The 4D filter, through which your client’s investment goals could be viewed, ensures that the most appropriate solution is designed for them. The filter includes return, risk, liquidity and tax – the four material factors that need to be taken into account in any investment solution. So, let’s consider questions that the 4D filter would need to help answer for your client:
- Return: “If I invest, what will I get in return?”
Returns are the reason clients invest. It’s that simple. When calculating returns, however, we need to take into account factors like goal-related inflation when saving for medical expenses, holidays and education. Another consideration is the growth in value of the capital as opposed to the interest it accrues. Importantly, the strength of the return is impacted by many elements, with portfolio management being an essential one. Intricately linked to return is risk, which is the cost of the return.
- Risks: “What do I need to worry about?”

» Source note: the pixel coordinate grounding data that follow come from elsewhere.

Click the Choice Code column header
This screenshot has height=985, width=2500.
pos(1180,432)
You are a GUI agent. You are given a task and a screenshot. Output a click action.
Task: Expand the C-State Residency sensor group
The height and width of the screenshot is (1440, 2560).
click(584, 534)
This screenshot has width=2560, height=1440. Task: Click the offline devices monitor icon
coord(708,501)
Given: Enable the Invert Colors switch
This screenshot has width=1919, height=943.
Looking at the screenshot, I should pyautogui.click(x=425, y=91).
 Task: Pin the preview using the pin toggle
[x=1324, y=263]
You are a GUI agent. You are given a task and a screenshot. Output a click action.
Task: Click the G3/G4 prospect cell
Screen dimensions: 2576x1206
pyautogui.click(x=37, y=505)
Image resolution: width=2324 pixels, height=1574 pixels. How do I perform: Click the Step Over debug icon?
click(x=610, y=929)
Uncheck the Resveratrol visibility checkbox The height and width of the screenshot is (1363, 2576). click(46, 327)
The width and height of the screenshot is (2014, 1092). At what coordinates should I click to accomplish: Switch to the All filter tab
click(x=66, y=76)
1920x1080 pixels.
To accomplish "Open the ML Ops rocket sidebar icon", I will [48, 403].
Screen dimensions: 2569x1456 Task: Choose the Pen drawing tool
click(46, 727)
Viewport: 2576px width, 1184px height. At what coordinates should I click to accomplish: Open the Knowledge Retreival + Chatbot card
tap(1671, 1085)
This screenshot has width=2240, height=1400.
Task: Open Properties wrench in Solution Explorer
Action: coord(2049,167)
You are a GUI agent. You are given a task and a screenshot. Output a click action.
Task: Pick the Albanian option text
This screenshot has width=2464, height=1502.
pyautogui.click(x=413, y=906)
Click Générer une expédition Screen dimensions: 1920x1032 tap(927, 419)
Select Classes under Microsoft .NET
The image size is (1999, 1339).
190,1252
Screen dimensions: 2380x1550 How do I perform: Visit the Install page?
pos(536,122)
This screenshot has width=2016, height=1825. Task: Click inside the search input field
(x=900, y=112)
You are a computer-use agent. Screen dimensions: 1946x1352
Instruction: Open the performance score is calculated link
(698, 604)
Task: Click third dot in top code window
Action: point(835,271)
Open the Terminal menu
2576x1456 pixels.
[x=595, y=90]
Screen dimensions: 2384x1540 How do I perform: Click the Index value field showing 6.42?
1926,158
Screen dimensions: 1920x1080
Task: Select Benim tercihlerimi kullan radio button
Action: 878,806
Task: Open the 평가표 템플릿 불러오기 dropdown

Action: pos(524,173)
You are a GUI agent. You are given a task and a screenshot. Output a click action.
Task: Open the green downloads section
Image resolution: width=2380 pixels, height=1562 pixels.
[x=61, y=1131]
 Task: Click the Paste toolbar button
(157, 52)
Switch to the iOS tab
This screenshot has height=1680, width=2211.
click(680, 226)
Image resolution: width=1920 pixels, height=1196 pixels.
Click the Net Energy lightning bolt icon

Naturally, returns cannot be considered without taking risk into account. Market risk is commonly the only consideration, but it’s a small part. From a goal perspective, the biggest risk for your client is for them not to realise their investment goals, despite following your advice. Some goals have a specific term (for example, investments to ensure children’s education) with deadlines that cannot move, so the goal has a hard deadline. A goal to travel abroad on holiday, on the other hand, would have more flexibility, so it has a soft deadline. If investments are negative at the time of wanting to travel abroad, the trip can be postponed. The more flexible the goal is, the more investment risk can be taken on. The travel goal has the additional exchange rate risk that needs to be included in the planning as well.
- Tax: “What will I need to pay SARS?”
Understanding the tax implications for your client on all of the solutions in their diversified portfolio is a huge step toward confident investing. It is one of the big advantages to using a financial planner, but complete tax efficiency is not always planned for. A tax-free savings plan and an endowment could achieve tangible tax savings in a portfolio.
- Liquidity: “When will my money be available for me to spend?”
Goal-based investing has a clear link to access or liquidity. In the case of education for children as an investing goal, your client knows exactly when their child will start school and therefore will create hard goal. It sets the term, investment risk budget and potential tax savings by using lower liquidity solutions. Generally, the later the liquidity is required the more investment risk and higher return potential can be achieved.
Investment planning cannot be viewed from just one dimension or perspective. Using the 4D filter helps to reveal so much to the adviser about the investor’s goals and the best solutions, funds and vehicles that could be included in their diversified portfolio.